Adriana Ferreira Almeida, a Viúva da Mega-Sena, sofreu nova derrota na Justiça. Ela alegou que tem um "problema renal", afirmou que está em risco dentro do sistema penitenciário por conta da pandemia de coronavírus e pediu para cumprir a pena de 20 anos a que foi condenada por matar o marido em regime domiciliar. Nesta segunda-feira, o desembargador Gilmar Augusto Teixeira, da 8ª Câmara Criminal negou o pedido, alegando que "a soltura de pessoas presas, ainda que do grupo prioritário, deve ser precedida de avaliação a respeito da sua real necessidade".

No último dia 2, o juiz Pedro Amorim Gotlib Pilderwasser, da 2ª Vara de Rio Bonito, já havia negado o mesmo pedido da defesa. "Não há comprovação, ou sequer alegação, da necessidade de tratamento que não pudesse ser oferecido na unidade prisional em que se encontra acautelada", alegou o magistrado na decisão.

Em setembro do ano passado, esgotaram-se os recursos possíveis, e Adriana foi condenada definitivamente pelo assassinato do ex-lavrador e milionário René Senna, em janeiro de 2007. Em dezembro, a ex-cabeleireira tentou se beneficiar do novo entendimento do STF sobre prisões após condenação em segunda instância e pediu para ser posta em liberdade. O ministro Alexandre de Moraes negou o pedido.

René Senna foi executado a tiros por dois homens contratados por Adriana, em Rio Bonito, na Região Metropolitana. De acordo com a sentença que condenou a ex-cabeleireira, ela ordenou a morte do marido após ele ter dito que iria a excluí-la do testamento, pois havia descoberto que estava sendo traído.

O documento que a beneficiava já foi anulado por decisão do TJ do Rio, de fevereiro de 2018. Atualmente, a herança é disputada pela filha e por 13 irmãos de Renné Senna. O sítio em que o casal vivia antes do crime — um dos bens mais valiosos da herança — está hoje abandonado.
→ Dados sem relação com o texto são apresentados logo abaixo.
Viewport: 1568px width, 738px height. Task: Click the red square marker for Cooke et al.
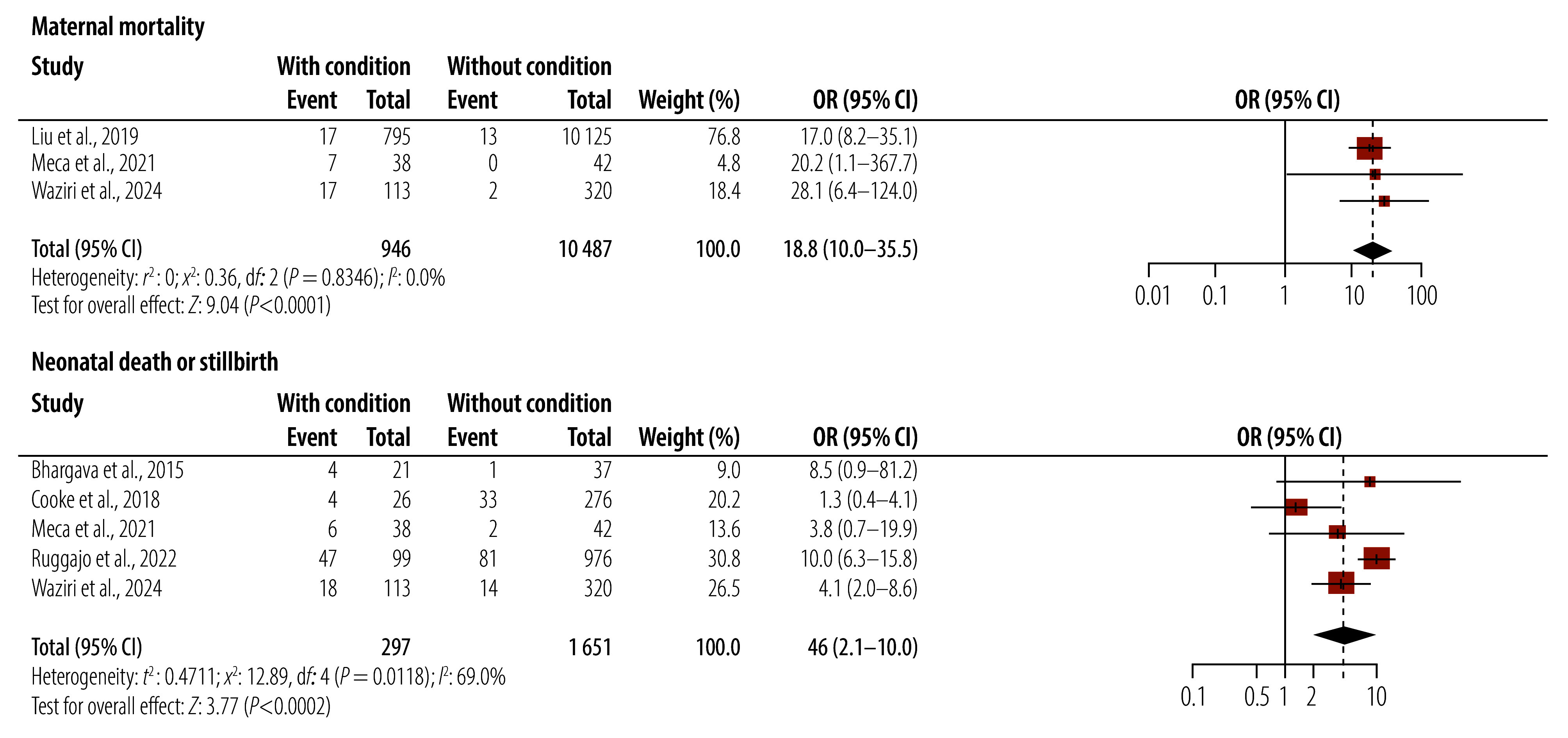pos(1296,506)
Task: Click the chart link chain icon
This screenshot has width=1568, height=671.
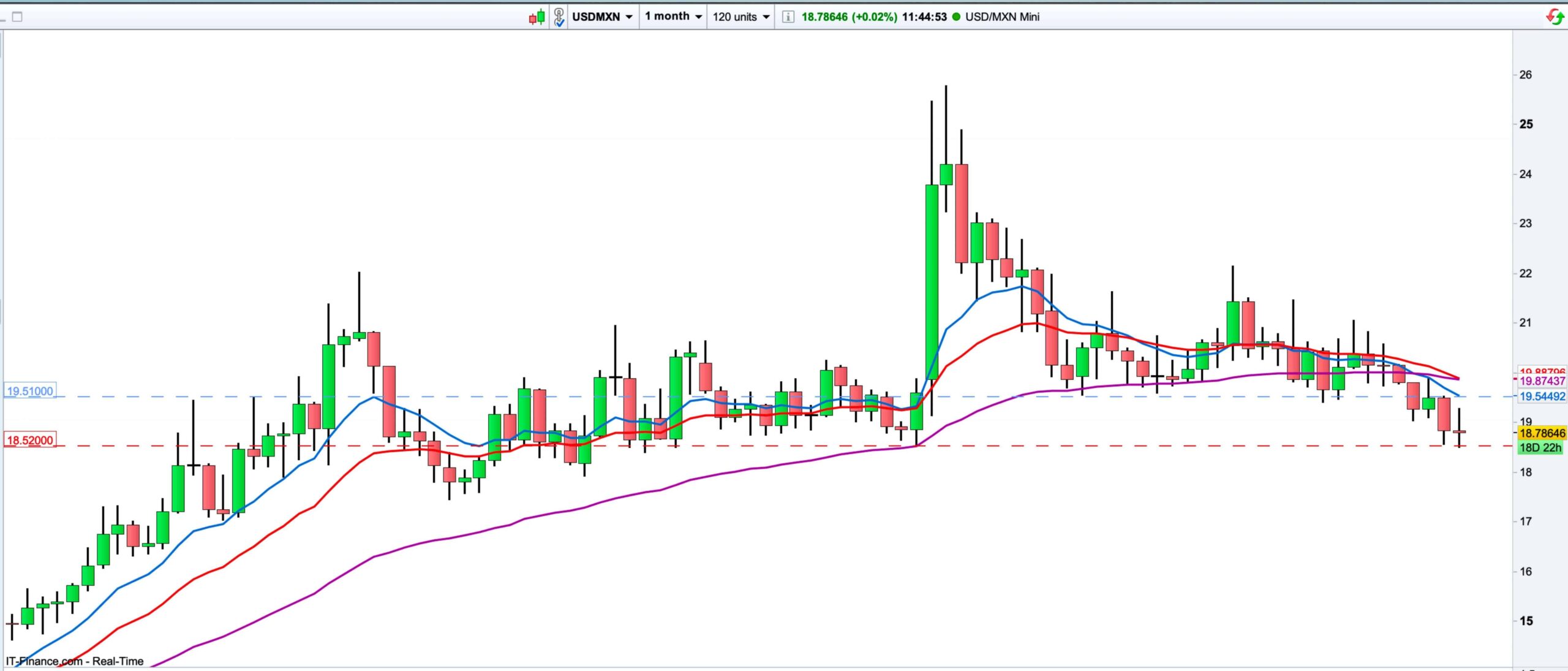Action: coord(559,17)
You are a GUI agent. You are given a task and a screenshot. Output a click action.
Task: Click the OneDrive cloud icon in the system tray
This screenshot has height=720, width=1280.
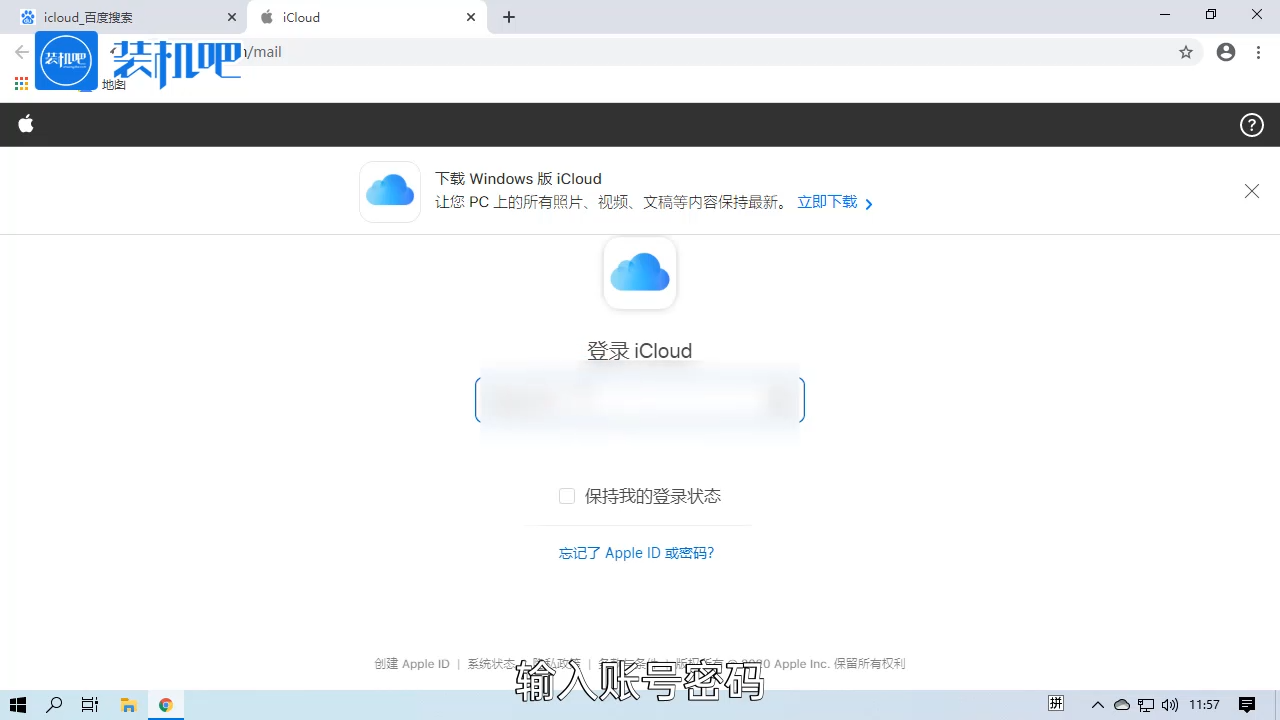point(1121,704)
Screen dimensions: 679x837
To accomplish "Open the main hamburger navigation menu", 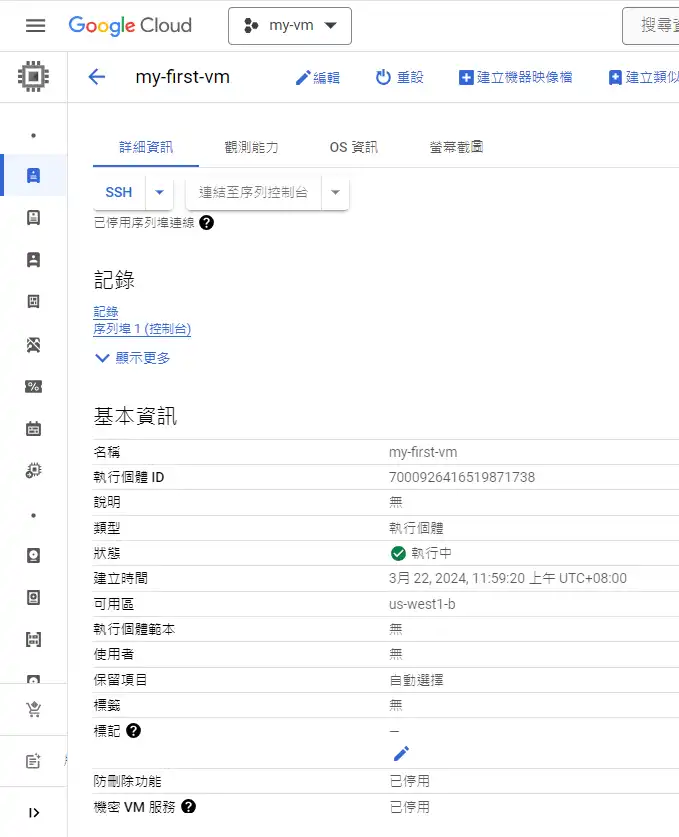I will (35, 26).
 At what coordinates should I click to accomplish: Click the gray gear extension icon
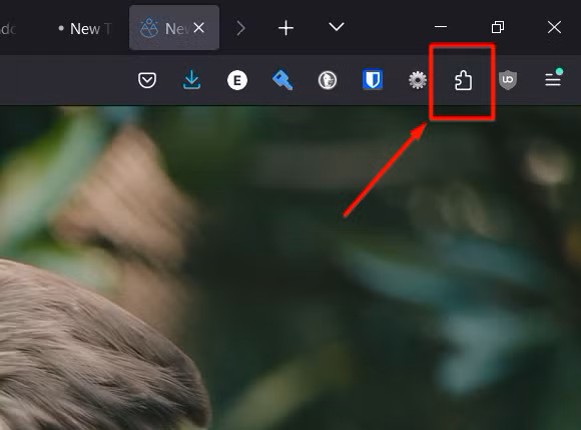[418, 80]
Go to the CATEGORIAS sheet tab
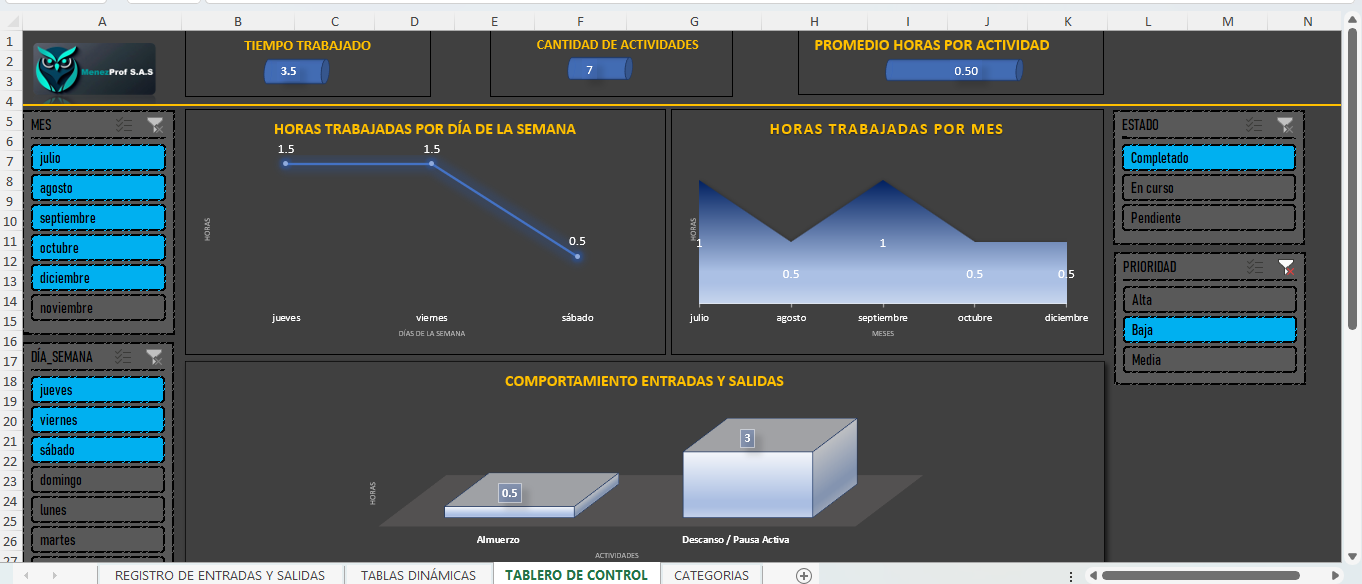This screenshot has width=1362, height=584. pyautogui.click(x=711, y=575)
A propriedade tem 9,3 quilômetros quadrados, campo de futebol, quadra de vôlei, pomar e uma casa com sete quartos, cinco banheiros, quatro salas, adega, duas piscinas, sauna e churrasqueira.

Durante o julgamento em que foi condenada, Adriana disse que amava René e que sua vida era muito melhor quando ele estava vivo: “Eu tinha tudo”, afirmou na ocasião.